In both cases, the gene encoding a selected antibody is copied by a 'sloppy' viral polymerase enzyme that introduces random errors into the gene's DNA code, creating thousands of subtle variations on the original antibody theme.

The gene is expressed to produce the antibody, which remains linked to the genetic 'recipe'.

Antibodies that bind even more avidly to the target antigen are purified, with gene 'recipes' still attached, for further rounds of mutation and antibody selection.

Eventually the antibody makes a tight, high-affinity fit with the antigen, and is ready for testing as a potential diagnostic or therapeutic.

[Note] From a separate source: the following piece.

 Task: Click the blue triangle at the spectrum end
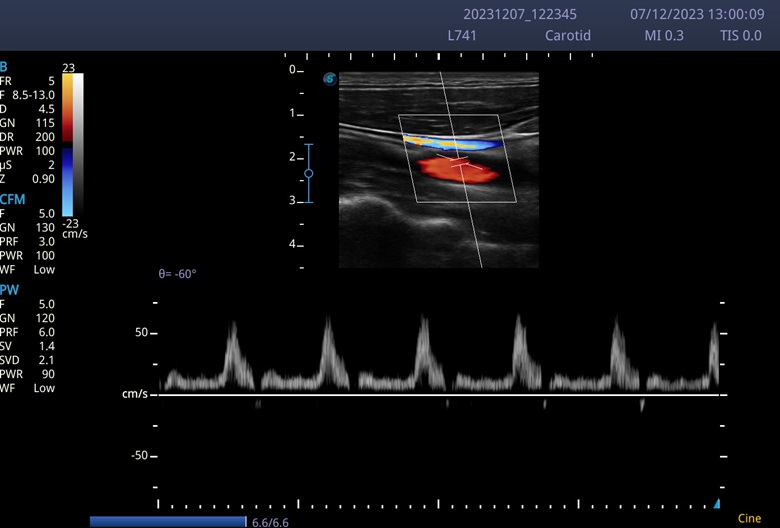coord(717,503)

Hudson said the mammalian antibody repertoire is limited to around 100 million different antibodies. Phage and ribosome display technology, with added peptides, increases the range of unique antibody conformations by six orders of magnitude, creating effectively limitless possibilities to design antibodies to fit any protein or peptide antigen in nature.

His CSIRO team, working with Latrobe University researchers, has used the technology to evolve a "spectacularly sensitive" antibody to the anthrax bacterium's lethal factor protein, that could incorporated in a bio-electronic sensor to provide instant warning of terrorist biowarfare attacks with the deadly microbe.